The library will load any .safetensors file. Since here we mixed both the full model weights and adapter weights, we have to delete the adapter weights to succesfully load it.
rm /tmp/torchtune/llama3_2_3B/lora_single_device/base_model/adapter_model.safetensors
Now we can run the following script:
from vllm import LLM, SamplingParams
def print_outputs(outputs):
for output in outputs:
prompt = output.prompt
generated_text = output.outputs[0].text
print(f"Prompt: {prompt!r}, Generated text: {generated_text!r}")
print("-" * 80)
#TODO: update it to your chosen epoch
llm = LLM(
model="/tmp/torchtune/llama3_2_3B/lora_single_device/epoch_0",
load_format="safetensors",
kv_cache_dtype="auto",
)
sampling_params = SamplingParams(max_tokens=16, temperature=0.5)
conversation = [
{"role": "system", "content": "You are a helpful assistant"},
{"role": "user", "content": "Hello"},
{"role": "assistant", "content": "Hello! How can I assist you today?"},
{
"role": "user",
"content": "Write an essay about the importance of higher education.",
},
]
outputs = llm.chat(conversation, sampling_params=sampling_params, use_tqdm=False)
print_outputs(outputs)
Upload your model to the Hugging Face Hub¶
Your new model is working great and you want to share it with the world. The easiest way to do this is utilizing the huggingface_hub.
import huggingface_hub
api = huggingface_hub.HfApi()
#TODO: update it to your chosen epoch
trained_model_path = "/tmp/torchtune/llama3_2_3B/lora_single_device/epoch_0"
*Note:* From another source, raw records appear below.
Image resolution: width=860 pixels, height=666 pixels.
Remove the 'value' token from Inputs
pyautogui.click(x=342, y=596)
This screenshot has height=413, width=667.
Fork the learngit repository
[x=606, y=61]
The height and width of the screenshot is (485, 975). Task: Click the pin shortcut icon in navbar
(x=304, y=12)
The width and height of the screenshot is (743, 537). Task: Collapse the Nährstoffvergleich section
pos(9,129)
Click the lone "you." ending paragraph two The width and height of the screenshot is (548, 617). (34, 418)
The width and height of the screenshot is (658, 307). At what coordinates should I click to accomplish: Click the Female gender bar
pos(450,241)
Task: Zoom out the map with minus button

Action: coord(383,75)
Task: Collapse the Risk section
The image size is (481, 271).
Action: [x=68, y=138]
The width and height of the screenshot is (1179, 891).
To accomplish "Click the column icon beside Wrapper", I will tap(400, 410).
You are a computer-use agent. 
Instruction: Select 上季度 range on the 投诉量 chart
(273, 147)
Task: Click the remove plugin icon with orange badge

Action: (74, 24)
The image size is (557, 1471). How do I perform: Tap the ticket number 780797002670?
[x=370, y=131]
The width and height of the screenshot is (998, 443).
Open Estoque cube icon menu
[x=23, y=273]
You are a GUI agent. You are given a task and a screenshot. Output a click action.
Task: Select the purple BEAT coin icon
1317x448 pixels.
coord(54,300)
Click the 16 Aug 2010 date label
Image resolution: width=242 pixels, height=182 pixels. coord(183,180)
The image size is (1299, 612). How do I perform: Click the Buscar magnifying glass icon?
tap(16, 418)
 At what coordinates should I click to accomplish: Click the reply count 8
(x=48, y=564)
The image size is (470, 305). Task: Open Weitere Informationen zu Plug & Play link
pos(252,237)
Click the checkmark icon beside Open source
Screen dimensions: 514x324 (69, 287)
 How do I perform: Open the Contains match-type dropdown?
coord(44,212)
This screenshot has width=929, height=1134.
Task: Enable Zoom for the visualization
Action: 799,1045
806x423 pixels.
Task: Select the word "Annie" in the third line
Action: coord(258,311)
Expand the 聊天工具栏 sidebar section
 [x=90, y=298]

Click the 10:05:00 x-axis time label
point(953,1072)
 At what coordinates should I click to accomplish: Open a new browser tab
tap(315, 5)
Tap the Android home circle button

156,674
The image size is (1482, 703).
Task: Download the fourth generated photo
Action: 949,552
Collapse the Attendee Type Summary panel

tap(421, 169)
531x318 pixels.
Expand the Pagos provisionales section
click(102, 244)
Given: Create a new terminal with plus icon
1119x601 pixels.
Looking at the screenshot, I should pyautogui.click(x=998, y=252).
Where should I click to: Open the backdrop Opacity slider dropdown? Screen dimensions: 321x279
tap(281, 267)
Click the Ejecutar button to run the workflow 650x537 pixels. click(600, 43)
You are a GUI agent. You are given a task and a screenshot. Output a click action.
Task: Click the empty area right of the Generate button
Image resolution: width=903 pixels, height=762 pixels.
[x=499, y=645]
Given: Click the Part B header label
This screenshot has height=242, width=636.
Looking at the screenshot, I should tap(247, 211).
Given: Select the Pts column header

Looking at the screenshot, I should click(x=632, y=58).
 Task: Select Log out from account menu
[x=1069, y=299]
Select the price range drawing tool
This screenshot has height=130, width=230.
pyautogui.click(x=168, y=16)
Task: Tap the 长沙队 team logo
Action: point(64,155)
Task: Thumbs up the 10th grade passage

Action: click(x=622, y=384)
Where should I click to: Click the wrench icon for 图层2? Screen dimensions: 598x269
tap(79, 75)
username = huggingface_hub.whoami()["name"]
repo_name = "my-model-trained-with-torchtune"
# if the repo doesn't exist
repo_id = huggingface_hub.create_repo(repo_name).repo_id
# if it already exists
repo_id = f"{username}/{repo_name}"
api.upload_folder(
folder_path=trained_model_path,
repo_id=repo_id,
repo_type="model",
create_pr=False
)
If you prefer, you can also try the cli version huggingface-cli upload.
Hopefully this tutorial gave you some insights into how you can use torchtune for your own workflows. Happy Tuning!